The Sky Deutschland pundit and former F1 driver said that combining the roles of team principal and chief designer was a mistake from the outset.
“Someone will soon come to replace him” in the team principal role, Schumacher said, though he was clear that a full dismissal is out of the question given Newey’s reputation and his status as a shareholder.
“He must go back to where he belongs – a position behind the scenes,” he added. “There are plenty of problems to solve, but as a team principal? He may not be suitable for that. That’s simply not how he is.
“I think he’s forcing himself to do this now. We also notice this in the interviews. He prefers to stay in the background, doing his own thing.
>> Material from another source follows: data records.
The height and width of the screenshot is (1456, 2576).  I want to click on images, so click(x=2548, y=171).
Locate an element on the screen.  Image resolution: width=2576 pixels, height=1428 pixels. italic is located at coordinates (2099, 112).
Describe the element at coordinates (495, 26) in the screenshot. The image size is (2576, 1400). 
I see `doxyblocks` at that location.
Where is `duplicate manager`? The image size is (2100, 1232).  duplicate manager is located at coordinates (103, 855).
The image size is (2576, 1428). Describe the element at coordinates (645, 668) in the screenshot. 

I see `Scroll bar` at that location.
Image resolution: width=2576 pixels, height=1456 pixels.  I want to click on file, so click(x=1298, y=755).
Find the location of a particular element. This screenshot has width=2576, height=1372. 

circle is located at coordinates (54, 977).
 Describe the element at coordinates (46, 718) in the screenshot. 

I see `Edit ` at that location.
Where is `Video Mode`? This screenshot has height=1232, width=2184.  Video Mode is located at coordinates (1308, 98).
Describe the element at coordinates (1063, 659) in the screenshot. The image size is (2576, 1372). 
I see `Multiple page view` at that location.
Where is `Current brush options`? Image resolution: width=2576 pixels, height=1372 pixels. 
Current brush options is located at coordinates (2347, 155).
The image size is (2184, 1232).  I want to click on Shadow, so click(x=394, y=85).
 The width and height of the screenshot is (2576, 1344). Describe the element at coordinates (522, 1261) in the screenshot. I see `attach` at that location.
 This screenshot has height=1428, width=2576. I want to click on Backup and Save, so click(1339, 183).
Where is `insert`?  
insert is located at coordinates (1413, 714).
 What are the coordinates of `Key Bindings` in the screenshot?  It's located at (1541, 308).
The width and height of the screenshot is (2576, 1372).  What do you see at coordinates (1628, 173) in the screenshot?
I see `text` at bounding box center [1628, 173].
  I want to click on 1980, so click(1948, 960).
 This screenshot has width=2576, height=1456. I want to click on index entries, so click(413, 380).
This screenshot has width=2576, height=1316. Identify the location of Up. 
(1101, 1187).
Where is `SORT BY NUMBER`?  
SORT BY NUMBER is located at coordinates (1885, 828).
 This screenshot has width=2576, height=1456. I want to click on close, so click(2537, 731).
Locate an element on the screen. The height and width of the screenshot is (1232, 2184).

He also walks past everyone, even if successes have been achieved.”
Schumacher said Newey’s personality makes the public-facing demands of the team principal role particularly ill-suited to him. “He must keep his peace and protect himself, except for a small group of people where he feels comfortable. I should know.
“You have to understand and be able to accept that from him. He’s a kind of deputy at the moment until there’s a switch in the staff.”
The assessment comes amid growing tension between Newey and Honda, after the Briton’s public claims that Fernando Alonso and Lance Stroll risked permanent nerve damage from driving the AMR26 prompted a pointed response from Honda Racing president Koji Watanabe, who said he was “puzzled” as to why Newey had spoken on the drivers’ behalf without numerical data to support the assertion.
However, Marca sports newspaper claims the excessive vibration from Honda’s troubled 2026 power unit risks exacerbating old hand and spinal injuries sustained earlier in 44-year-old Alonso’s long career.